Humpback whales synchronize their songs across oceans - dang
https://medium.com/@dealville/whales-synchronize-their-songs-across-oceans-and-theres-sheet-music-to-prove-it-b1667f603844
======
kragen
It looks like the sonograms are full of harmonics. The conventional musical
notation for a note with rich harmonic content, such as a single pluck of a
guitar string, is not a vertical line on the staff with notes at every
harmonic; instead, you just indicate the pitch of the fundamental. (Even if
the fundamental itself is mostly missing, like in the low notes on an upright
piano, that's where you put the note.) Then, notes with different harmonic
content (because they are played on different instruments) are plotted on
different staffs, although this might be counterproductive for visualizing
whale songs. Colors are probably better for that.

It would be interesting to see if a second-order Markov model of the whale
song unit sequence finds information that is not captured in a first-order
model. More interesting still would be if a stochastic context-free or
pushdown model were able to predict whale songs better than a similarly-
complex Markov model, as it would indicate that the whale song has a recursive
structure, like human language.

It makes some sense that you would use a long, highly-redundant transmission
of a sequence of discrete symbols, which then you would repeat after hearing,
to distribute information of general interest around the ocean, where travel
is slow and the latency-bandwidth product is high. The researchers speculate
(largely on the basis of sexual dimorphism) that the information communicated
is merely fashion — but surely there is some generally-useful, temporally-
changing information of interest to humpback whale survival and fecundity.

------
Pyxl101
How can we attempt to pull patterns out of the song?

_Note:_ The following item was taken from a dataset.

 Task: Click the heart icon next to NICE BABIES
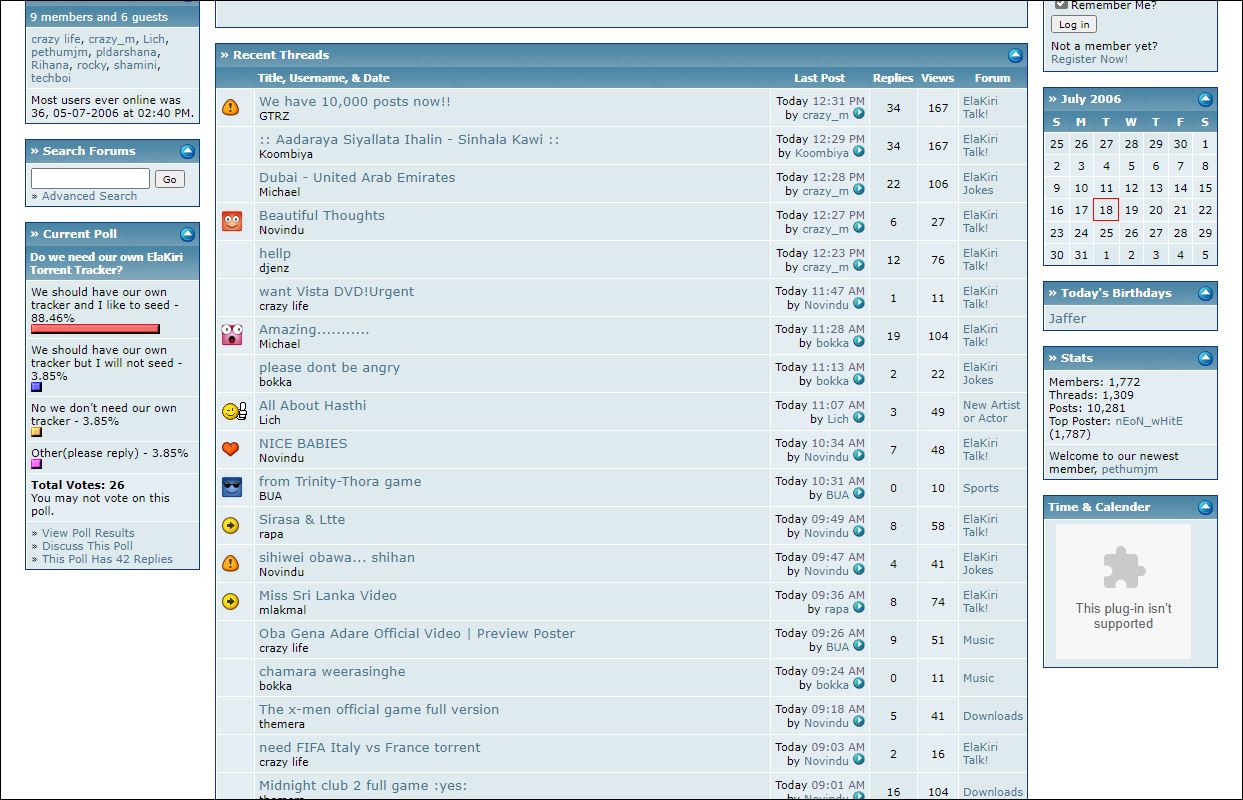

What if the songs actually contain the whale equivalent of GPS coordinates?
How would we detect it?

I'm sure a few people have spent many hours trying to do so, but I wonder if
machine learning could help. It would be a challenge: we'd need factors to
correlate to, like the whale's position or information about their environment
(location of boats, pollution, or prey).

Perhaps a start would be triangulating the whale's position during each song,
and looking for elements that somehow vary with location. I imagine someone
has looked for this. Location might not actually be a good thing to look for -
whales can presumably determine each other's location from the sound source
and distance alone, like a human could hear the direction and distance of a
shouting human. What else might they be communicating?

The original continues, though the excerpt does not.